The original duration of SBI’s PPF account is 15 years. Thereafter, on application by the subscriber, it can be extended for 1 or more blocks of 5 years each, as mentioned on SBI’s portal. The rate of interest of PPF account is determined by central government on quarterly basis. According to SBI, at present the rate of interest is 7.6 per cent per annum. Interest is calculated on the minimum balance (in PPF Account) between 5th day and end of the month and is paid on March 31 every year.
Under SBI’s PPF account, income tax benefits are available under Section 88 of Income Tax Act. Interest income is totally exempt from Income Tax. Amount outstanding to the credit is fully exempted from Wealth Tax also.
SBI’s NPS account
An NPS account can be opened by individuals between 18 and 65 years of age. An NPS account can be maintained at a minimum contribution of Rs. 6,000 a year. Investment in NPS can be used to avail a tax benefit up to Rs. 2 lakh in a financial year under Sections 80CCD(1) and Section 80CCD(2) of the Income Tax Act, said SBI.

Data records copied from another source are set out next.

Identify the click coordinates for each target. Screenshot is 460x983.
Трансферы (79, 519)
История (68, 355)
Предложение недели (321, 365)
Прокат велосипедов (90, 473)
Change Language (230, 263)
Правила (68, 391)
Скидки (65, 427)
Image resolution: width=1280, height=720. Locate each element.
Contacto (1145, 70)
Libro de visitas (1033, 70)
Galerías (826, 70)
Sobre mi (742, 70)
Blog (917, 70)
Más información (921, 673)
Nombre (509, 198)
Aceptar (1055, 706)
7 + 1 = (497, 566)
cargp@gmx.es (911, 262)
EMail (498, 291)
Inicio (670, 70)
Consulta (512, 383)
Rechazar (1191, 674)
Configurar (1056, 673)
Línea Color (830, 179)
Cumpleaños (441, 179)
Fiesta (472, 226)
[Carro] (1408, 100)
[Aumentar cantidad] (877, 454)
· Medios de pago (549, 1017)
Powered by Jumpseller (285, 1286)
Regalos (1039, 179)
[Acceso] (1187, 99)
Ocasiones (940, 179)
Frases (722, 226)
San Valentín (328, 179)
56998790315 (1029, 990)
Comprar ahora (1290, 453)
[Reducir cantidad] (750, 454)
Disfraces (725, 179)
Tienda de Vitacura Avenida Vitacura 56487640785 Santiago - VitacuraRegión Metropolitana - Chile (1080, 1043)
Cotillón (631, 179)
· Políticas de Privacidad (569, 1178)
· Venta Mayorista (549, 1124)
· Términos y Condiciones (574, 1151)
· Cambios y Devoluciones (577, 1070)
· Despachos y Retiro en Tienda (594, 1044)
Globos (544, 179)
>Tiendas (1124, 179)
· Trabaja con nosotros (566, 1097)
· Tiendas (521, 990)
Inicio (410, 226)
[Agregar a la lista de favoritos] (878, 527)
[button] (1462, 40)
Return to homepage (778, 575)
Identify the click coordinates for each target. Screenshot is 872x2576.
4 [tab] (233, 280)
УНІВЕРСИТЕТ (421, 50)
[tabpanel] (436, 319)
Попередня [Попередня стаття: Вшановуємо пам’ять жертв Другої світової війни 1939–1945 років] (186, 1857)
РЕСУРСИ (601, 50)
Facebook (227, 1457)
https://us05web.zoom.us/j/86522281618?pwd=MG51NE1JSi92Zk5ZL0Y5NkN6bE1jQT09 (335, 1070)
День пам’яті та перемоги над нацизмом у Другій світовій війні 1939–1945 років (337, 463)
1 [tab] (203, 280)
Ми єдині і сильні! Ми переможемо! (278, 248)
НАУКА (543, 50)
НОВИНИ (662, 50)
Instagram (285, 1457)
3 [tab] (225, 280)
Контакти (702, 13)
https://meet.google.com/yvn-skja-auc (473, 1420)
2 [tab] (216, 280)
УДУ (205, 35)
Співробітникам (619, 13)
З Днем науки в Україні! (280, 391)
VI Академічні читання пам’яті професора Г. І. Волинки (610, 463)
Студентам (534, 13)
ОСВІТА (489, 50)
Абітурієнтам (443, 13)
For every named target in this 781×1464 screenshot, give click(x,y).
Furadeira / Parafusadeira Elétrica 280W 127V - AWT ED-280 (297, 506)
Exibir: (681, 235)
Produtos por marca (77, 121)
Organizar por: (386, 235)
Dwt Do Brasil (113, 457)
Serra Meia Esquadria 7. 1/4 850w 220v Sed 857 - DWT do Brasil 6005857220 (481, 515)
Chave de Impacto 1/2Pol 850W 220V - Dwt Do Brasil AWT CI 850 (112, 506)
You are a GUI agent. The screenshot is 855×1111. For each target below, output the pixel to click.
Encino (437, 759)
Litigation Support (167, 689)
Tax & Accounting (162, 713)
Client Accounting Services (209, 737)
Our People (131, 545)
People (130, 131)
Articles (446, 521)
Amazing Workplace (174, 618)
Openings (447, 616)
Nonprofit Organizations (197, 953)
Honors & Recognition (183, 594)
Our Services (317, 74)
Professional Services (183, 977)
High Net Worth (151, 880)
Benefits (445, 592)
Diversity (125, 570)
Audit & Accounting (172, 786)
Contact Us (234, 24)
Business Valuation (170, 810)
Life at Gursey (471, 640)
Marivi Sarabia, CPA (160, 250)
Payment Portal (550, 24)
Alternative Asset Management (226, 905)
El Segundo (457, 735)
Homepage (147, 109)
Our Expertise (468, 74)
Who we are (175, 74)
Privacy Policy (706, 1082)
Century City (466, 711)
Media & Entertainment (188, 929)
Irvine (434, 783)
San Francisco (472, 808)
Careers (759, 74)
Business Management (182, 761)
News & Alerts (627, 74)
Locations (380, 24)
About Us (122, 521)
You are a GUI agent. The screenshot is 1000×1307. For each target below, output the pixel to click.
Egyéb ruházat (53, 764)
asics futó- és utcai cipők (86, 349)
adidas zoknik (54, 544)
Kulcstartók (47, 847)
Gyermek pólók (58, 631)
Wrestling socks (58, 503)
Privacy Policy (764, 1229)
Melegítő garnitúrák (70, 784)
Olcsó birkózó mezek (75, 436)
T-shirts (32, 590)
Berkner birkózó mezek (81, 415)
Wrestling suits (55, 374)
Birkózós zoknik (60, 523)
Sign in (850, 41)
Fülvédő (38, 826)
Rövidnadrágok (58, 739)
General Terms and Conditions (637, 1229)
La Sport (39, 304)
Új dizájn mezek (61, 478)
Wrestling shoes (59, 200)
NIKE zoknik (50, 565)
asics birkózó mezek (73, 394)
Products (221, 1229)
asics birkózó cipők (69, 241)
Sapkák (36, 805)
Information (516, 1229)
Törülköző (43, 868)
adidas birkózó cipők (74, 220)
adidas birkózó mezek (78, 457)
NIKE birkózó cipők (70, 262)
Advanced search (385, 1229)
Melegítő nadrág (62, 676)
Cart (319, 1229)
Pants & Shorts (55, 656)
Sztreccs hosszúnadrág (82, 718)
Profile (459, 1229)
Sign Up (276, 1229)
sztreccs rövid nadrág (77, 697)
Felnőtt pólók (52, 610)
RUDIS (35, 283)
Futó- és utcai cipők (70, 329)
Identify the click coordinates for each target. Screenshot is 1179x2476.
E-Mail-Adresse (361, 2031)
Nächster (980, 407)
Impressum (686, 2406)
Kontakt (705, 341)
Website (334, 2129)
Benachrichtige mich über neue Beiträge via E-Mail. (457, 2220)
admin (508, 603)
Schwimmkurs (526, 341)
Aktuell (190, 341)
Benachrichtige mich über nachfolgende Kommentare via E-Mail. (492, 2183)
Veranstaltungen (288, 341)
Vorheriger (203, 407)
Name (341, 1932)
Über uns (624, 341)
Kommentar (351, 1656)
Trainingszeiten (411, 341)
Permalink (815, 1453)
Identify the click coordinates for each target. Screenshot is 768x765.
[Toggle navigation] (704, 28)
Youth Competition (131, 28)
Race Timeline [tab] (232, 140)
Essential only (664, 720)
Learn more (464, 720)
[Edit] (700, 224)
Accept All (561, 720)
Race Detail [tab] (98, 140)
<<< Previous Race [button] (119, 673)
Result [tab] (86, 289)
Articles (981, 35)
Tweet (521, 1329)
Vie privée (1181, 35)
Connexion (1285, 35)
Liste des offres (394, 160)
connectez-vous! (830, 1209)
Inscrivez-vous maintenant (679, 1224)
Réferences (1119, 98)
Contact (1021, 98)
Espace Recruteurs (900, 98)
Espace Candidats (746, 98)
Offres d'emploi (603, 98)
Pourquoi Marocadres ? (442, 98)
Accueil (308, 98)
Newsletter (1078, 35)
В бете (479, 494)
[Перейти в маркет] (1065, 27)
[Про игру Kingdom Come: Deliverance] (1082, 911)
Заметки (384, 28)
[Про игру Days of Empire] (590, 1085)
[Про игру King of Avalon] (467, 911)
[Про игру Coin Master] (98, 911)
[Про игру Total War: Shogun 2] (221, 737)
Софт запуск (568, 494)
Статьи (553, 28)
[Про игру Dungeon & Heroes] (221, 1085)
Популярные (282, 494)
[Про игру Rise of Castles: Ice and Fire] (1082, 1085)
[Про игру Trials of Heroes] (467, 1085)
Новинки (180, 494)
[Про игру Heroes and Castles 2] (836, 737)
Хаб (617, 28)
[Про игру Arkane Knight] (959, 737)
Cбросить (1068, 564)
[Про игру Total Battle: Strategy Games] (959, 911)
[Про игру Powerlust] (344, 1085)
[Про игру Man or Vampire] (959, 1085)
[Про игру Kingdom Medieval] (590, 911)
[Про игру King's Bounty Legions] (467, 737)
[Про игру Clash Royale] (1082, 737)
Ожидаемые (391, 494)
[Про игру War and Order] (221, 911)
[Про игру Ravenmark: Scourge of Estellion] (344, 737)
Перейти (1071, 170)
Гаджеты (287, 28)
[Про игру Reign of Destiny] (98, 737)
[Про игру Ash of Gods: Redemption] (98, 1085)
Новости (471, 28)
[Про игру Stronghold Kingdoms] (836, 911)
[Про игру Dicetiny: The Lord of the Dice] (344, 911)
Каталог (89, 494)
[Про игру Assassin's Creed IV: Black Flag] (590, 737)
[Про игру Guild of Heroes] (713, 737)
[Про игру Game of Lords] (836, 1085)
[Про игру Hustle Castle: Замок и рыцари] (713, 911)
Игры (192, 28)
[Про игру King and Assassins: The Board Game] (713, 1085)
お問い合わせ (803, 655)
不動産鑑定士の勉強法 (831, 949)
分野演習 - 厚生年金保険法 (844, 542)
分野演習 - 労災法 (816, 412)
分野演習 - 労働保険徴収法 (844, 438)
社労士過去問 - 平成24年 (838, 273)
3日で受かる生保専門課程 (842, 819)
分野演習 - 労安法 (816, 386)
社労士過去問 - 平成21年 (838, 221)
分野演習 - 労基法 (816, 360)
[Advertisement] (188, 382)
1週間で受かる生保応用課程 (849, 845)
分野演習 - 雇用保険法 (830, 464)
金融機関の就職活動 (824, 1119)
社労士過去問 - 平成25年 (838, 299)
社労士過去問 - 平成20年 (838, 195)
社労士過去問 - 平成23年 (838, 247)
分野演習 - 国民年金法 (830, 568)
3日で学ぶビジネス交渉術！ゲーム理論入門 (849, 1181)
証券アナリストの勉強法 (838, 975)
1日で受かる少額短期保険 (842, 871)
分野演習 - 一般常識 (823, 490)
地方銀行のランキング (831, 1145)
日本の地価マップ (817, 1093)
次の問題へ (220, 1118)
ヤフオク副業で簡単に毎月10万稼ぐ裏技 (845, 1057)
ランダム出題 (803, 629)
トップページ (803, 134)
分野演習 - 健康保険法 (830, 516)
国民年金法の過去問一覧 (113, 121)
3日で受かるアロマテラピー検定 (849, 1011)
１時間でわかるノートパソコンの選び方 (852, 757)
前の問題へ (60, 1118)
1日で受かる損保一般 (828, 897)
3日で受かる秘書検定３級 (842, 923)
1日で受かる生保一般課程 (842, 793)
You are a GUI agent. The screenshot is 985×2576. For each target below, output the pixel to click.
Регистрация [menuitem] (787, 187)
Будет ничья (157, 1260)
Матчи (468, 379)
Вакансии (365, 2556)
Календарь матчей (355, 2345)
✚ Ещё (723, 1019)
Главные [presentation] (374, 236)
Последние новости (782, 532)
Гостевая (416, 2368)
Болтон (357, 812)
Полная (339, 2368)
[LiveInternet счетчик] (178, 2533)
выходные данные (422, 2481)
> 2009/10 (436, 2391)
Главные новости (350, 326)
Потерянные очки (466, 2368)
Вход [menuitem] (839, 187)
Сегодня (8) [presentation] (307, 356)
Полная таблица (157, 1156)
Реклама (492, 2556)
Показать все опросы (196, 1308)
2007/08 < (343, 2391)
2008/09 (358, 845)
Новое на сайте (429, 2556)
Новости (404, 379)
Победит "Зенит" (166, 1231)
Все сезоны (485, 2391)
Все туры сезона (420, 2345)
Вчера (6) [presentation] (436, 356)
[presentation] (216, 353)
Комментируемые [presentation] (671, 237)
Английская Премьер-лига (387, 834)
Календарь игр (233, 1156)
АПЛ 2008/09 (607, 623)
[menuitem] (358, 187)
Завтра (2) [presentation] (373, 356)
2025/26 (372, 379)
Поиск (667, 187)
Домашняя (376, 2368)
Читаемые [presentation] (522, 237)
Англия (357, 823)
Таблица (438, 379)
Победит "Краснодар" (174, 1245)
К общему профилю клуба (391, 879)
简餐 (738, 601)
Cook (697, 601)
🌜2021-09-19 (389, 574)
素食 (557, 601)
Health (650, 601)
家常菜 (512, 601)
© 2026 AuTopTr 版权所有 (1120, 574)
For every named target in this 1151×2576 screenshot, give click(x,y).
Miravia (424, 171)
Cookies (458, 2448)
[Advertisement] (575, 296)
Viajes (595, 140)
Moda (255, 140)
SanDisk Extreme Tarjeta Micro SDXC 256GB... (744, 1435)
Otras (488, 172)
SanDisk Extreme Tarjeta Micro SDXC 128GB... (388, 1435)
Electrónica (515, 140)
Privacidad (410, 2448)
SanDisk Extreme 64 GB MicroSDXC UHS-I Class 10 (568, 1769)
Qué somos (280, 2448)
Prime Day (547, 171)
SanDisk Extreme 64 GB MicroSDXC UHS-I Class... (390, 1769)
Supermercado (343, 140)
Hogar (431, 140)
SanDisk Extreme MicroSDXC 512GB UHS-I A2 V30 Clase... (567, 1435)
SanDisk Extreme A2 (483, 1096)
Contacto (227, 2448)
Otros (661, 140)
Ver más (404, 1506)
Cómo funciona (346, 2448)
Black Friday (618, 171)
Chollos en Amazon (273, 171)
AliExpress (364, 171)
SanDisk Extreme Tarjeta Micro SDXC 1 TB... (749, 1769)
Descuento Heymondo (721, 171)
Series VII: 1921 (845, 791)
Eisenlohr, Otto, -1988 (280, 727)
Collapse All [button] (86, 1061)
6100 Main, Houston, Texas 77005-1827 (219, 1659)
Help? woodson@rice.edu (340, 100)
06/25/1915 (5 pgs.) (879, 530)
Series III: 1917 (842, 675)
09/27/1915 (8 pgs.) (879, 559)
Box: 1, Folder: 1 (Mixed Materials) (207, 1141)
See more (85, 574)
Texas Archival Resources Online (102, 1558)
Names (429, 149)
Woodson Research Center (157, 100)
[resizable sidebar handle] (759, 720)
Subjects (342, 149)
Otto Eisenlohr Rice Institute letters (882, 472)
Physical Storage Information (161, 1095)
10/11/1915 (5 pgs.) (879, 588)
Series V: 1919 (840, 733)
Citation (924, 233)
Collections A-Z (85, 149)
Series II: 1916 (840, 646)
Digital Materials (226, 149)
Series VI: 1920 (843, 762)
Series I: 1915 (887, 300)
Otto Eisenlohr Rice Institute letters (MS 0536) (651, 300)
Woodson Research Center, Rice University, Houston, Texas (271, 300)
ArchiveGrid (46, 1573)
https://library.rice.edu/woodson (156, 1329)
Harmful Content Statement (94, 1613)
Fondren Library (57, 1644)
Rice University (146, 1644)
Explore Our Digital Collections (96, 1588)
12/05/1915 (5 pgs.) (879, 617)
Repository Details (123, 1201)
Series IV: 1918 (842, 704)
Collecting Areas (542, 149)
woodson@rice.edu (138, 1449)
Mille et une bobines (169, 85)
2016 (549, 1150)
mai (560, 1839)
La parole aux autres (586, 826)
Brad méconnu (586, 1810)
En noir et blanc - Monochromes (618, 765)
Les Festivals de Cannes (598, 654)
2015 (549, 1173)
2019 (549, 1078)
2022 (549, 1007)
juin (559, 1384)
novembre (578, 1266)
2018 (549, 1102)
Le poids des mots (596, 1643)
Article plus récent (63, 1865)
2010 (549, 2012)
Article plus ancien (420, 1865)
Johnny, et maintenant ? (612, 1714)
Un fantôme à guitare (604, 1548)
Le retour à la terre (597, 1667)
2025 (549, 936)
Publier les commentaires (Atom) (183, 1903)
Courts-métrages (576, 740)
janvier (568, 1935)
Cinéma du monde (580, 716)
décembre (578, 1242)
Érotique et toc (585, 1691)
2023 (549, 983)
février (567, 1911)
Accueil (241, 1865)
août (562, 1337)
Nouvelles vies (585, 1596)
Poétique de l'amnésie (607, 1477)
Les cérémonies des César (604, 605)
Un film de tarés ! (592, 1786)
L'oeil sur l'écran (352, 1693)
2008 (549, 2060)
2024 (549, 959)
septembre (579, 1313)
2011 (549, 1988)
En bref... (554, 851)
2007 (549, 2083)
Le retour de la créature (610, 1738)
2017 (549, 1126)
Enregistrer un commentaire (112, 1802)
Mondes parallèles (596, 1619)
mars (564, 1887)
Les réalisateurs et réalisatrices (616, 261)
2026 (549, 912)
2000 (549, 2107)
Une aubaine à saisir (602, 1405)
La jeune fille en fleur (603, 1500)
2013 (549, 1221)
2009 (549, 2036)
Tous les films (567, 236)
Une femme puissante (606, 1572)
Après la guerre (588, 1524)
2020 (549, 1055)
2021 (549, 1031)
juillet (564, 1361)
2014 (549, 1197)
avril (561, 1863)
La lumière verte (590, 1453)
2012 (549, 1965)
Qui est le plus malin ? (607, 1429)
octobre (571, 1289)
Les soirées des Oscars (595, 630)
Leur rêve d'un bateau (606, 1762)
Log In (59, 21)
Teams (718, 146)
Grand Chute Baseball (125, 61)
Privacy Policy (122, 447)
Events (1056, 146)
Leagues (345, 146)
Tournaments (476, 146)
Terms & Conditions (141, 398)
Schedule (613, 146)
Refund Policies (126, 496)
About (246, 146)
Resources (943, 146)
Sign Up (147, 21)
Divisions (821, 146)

The interest rate on NPS contribution is dependent on the pension fund manager (PFM) the account holder chooses. NPS has a longer lock-in than PPF account and the corpus stays locked-in till the age of 60 years. Withdrawal before 60 is also allowed but in that case at least 80 per cent of the corpus ought to be allocated to annuity, which is a tax-free withdrawal.
NPS offers two types of accounts: Tier 1 and Tier 2. While the Tier 1 NPS account is strictly a pension account which doesn’t allow withdrawals, the Tier 2 account – known as investment account – allows withdrawals. The Tier 1 NPS account offers tax benefits while the Tier 2 NPS account doesn’t offer any such benefit.